Not only is there the famously flat terrain, but the Netherlands is one of the most cycle-friendly countries in Europe. Some 30% of Dutch commuters cycle to work, and Dutch cities, towns and the countryside are all about the bike.

If you’re hiring a bicycle in a Dutch city, just be prepared for the quirky coaster braking system that is common – you pedal backwards to bring the bike to a halt. Most of all, though, be ready to explore at a leisurely pace and enjoy the canal routes, art and café life of Holland.

In Spain, Mallorca has become a magnet for the travelling cyclist, with the island’s largely balmy year-round climate making it a particular draw in winter when the European continent can be too chilly.

The good quality of Mallorcan roads, reliable sunshine and excellent food and drink (which you’ve earned) make the island an ideal cycling destination. There are some challenging climbs but less performance-focused cycling holidays, with flatter days in the saddle, are also popular here.

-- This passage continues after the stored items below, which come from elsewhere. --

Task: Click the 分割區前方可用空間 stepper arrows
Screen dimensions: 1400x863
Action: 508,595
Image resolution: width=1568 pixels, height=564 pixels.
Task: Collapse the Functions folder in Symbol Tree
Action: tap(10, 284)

READ: Balearics vs Canaries – The great holiday island tug-of-war

World on wheels
Pedalling through a Vietnamese paddyfield... cycling holidays get pretty addictive

Pedalling through a Vietnamese paddyfield… cycling holidays get pretty addictive

Outside Europe, global destinations tempt the adventurous cyclist. South-East Asia, including routes through Thailand, Vietnam and Cambodia, offers exciting cycling and cultural enrichment with sunshine and great beaches.

If you’re looking for challenges on a grander scale than the Alps, the Himalayas beckon, where a few weeks of rugged touring through high altitude passes could be just the thing to take you to the next cycling stage.

In the Middle East, a journey through Jordan provides a combination of biblical locales, such as the Dead Sea and Mount Nebo, thrilling desert landscapes and extraordinary sights such as the ancient city of Petra.

Cycling holidays are all about the journey – but the number of exciting destinations keeps stacking up, too.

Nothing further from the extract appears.